Crest Nichsolson has also seen an impressive improvement in its forward order book. As of 18 June, forward sales stood at 2,771 units with a gross development value of £691.8m. This compares with readings of 2,715 units and £575.1m in the first six months of last year.

Strong trading up to April meant that Crest Nicholson swung to a £36.3m pre-tax profit from a £51.2m loss a year previously.

Profits forecasts upgraded

Chief executive Peter Truscott said that “market conditions have been favourable and consistent” thanks to the government’s stamp duty holiday and rules that have allowed the sector to remain open despite Covid-19 restrictions.

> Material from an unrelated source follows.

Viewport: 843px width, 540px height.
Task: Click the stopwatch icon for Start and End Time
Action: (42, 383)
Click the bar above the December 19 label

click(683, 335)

Encouragingly Truscott noted that Crest Nichsolson is witnessing strong demand for homes that are due to complete after the 30 September 2021 stamp duty deadline. He said that this provides confidence that trading should remain solid when the tax holiday is rolled back.

Truscott added that “consumer confidence in the stability of the housing market, coupled with changing working patterns and lifestyle choices, have underpinned demand, and meant both sales rates and prices have exceeded the pre-pandemic level.”

Business at the UK share has been so solid, in fact that Crest Nicholson has lifted its full-year forecasts. It now expects to record adjusted pre-tax profit of at least £100m in the 12 months to October 2021. This is up from the £85m the company had predicted just three months ago.

Why I’d buy this UK share

There simply aren’t enough homes to go around in the UK. The sharp economic rebound on the back of the successful Covid-19 vaccination drive has helped lift homebuyer confidence, sure. But trading at Crest Nicholson and its peers was robust even during the depth of the public health emergency in 2020.

Newbuild sales have remained strong for a number of reasons. Massive government support through the Help to Buy equity loan scheme and the stamp duty holiday has driven demand. So have ultra-low interest rates that have brought down borrowing costs. Intense competition between the mortgage lenders has also encouraged people to jump on the property ladder.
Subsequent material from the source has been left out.